*by Błażej Moska, computer science student and data science intern *

Got stuck with too large a dataset? R speed drives you mad? Divide, parallelize and go with Rcpp!

One of the frustrating moments while working with data is when you need results urgently, but your dataset is large enough to make it impossible. This happens often when we need to use algorithm with high computational complexity. I will demonstrate it on the example I've been working with.

Suppose we have large dataset consisting of association rules. For some reasons we want to slim it down.
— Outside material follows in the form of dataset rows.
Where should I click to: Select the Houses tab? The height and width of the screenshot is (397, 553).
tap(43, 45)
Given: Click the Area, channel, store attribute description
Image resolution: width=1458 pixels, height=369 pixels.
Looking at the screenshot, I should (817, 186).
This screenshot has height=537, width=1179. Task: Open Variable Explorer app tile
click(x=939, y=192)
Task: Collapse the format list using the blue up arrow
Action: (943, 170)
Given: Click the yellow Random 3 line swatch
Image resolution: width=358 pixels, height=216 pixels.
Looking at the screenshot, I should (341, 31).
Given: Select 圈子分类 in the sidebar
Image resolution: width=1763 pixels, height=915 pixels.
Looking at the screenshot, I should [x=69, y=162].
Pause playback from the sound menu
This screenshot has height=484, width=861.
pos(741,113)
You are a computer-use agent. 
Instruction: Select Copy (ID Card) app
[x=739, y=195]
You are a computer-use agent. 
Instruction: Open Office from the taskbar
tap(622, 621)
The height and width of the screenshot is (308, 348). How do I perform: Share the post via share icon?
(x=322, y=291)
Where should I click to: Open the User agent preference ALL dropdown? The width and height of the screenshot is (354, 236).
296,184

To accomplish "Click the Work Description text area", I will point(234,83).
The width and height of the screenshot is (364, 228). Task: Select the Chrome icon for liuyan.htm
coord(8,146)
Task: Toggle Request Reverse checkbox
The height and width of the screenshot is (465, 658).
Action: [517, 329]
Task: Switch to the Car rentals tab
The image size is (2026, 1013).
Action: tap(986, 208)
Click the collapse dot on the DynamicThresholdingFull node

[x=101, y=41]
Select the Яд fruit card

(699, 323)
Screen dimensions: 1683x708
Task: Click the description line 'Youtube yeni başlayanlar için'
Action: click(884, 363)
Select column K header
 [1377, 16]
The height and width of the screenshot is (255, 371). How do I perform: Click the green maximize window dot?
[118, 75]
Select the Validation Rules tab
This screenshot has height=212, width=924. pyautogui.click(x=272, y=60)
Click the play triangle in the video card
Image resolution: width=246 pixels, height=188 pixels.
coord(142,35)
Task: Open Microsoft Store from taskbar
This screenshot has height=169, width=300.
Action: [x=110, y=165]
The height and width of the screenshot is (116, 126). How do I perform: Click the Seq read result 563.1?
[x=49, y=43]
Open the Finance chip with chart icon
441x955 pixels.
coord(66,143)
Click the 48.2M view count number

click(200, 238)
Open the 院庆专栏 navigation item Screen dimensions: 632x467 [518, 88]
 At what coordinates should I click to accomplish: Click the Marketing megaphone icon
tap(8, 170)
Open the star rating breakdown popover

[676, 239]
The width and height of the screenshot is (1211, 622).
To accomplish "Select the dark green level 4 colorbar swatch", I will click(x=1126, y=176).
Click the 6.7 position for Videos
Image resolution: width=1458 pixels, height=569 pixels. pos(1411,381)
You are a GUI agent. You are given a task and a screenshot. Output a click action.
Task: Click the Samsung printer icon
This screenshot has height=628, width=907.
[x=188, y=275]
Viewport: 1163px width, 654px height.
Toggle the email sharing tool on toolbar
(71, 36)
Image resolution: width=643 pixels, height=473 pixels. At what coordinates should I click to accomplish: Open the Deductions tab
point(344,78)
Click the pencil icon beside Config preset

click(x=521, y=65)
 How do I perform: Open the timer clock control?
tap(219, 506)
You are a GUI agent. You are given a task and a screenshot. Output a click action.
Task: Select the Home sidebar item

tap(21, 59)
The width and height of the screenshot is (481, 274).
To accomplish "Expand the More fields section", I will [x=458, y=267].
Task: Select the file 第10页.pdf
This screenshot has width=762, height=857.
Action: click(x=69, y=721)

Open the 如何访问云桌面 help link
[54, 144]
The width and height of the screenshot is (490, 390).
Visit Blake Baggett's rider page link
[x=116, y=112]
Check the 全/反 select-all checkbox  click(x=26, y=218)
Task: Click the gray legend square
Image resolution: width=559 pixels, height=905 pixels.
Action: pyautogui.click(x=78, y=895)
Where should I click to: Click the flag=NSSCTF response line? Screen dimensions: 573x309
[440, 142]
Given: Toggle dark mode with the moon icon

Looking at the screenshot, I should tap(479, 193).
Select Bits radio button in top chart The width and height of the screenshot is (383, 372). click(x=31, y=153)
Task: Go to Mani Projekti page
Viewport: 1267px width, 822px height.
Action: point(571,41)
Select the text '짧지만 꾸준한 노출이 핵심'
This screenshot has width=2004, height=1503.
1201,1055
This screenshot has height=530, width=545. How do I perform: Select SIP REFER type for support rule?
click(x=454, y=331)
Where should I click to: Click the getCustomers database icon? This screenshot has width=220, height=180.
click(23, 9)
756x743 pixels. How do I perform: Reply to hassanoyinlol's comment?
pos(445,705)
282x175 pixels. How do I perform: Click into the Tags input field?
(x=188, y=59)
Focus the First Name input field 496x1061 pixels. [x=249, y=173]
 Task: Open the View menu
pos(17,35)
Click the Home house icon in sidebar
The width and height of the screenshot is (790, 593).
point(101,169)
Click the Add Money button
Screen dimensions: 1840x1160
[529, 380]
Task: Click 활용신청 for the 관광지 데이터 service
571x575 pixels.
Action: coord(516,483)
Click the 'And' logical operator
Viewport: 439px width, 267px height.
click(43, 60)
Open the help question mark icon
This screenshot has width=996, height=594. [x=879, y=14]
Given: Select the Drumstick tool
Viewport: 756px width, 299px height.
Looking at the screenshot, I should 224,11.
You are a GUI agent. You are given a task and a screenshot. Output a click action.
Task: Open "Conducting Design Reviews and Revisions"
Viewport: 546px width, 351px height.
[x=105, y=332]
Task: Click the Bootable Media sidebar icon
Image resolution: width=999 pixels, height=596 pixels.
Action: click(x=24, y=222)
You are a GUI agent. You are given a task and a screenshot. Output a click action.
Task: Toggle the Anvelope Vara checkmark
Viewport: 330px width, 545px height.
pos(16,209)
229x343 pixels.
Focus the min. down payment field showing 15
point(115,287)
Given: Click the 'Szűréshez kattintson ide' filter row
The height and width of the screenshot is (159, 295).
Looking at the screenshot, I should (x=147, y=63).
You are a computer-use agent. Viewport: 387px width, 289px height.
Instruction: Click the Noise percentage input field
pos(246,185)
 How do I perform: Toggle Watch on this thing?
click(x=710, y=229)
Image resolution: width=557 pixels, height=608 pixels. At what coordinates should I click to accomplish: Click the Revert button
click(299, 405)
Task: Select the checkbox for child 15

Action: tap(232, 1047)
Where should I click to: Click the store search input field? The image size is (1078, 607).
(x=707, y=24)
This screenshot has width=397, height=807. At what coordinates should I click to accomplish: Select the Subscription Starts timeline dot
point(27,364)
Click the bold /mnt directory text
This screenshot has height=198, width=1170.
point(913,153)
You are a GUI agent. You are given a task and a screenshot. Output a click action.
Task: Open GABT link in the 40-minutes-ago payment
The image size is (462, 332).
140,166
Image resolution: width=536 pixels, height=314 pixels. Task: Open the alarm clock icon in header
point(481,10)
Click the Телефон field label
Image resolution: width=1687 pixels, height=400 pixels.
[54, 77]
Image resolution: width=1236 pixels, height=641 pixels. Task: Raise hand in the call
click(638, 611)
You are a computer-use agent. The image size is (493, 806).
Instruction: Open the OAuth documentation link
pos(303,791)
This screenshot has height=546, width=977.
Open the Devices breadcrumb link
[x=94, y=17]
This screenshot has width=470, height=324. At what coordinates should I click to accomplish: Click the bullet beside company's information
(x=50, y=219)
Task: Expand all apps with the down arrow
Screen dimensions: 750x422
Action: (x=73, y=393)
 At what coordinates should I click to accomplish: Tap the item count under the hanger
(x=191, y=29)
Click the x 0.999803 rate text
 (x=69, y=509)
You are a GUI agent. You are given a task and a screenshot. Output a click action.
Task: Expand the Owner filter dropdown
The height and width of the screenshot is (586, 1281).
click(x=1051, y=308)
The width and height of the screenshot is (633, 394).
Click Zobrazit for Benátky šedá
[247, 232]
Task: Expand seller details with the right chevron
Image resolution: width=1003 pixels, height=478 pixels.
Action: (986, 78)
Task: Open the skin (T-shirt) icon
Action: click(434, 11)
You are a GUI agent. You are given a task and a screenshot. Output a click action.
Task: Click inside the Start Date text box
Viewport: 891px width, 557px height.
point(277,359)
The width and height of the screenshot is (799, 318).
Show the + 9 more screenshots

Whenever two rules consequents are the same and one rule's antecedent is a subset of second rule's antecedent, we want to choose the smaller one (probability of obtaining smaller set is bigger than probability of obtaining bigger set). This is illustrated below:

**{A,B,C}=>{D}**

{E}=>{F}

**{A,B}=>{D}**

{A}=>D

How can we achieve that? For example, using below pseudo algorithm:

```
For i=1 to n:
For j=i+1 to n:
# check if antecedent[i] contains antecedent[j]
(if consequents[i]=consequents[j]), then flag antecedent[i] with 1,
otherwise with 0
else: # check if antecedent[j] contains antecedent[i]
(if consequents[i]=consequents[j]), then flag antecedent[j] with 1,
otherwise with 0
```

How many operations do we need to perform with this simple algorithm?

For the first `i`

we need to iterate \(n-1\) times, for the second `i`

\(n-2\) times, for the third `i`

\(n-3\) and so on, reaching finally \(n-(n-1)\). This leads to (proof can be found here):

\[
\sum_{i=1}^{n}{i}= \frac{n(n-1)}{2}
\]

So the above has asymptotic complexity of \(O(n^2)\). It means, more or less, that the computational complexity grows with the square of the size of the data. Well, for the dataset containing around 1,300,000 records this becomes serious issue. With R I was unable to perform computation in reasonable time. Since a compiled language performs better with simple arithmetic operations, the second idea was to use Rcpp. Yes, it is faster, to some extent — but with such a large dataframe I was still unable to get results in satisfying time. So are there any other options?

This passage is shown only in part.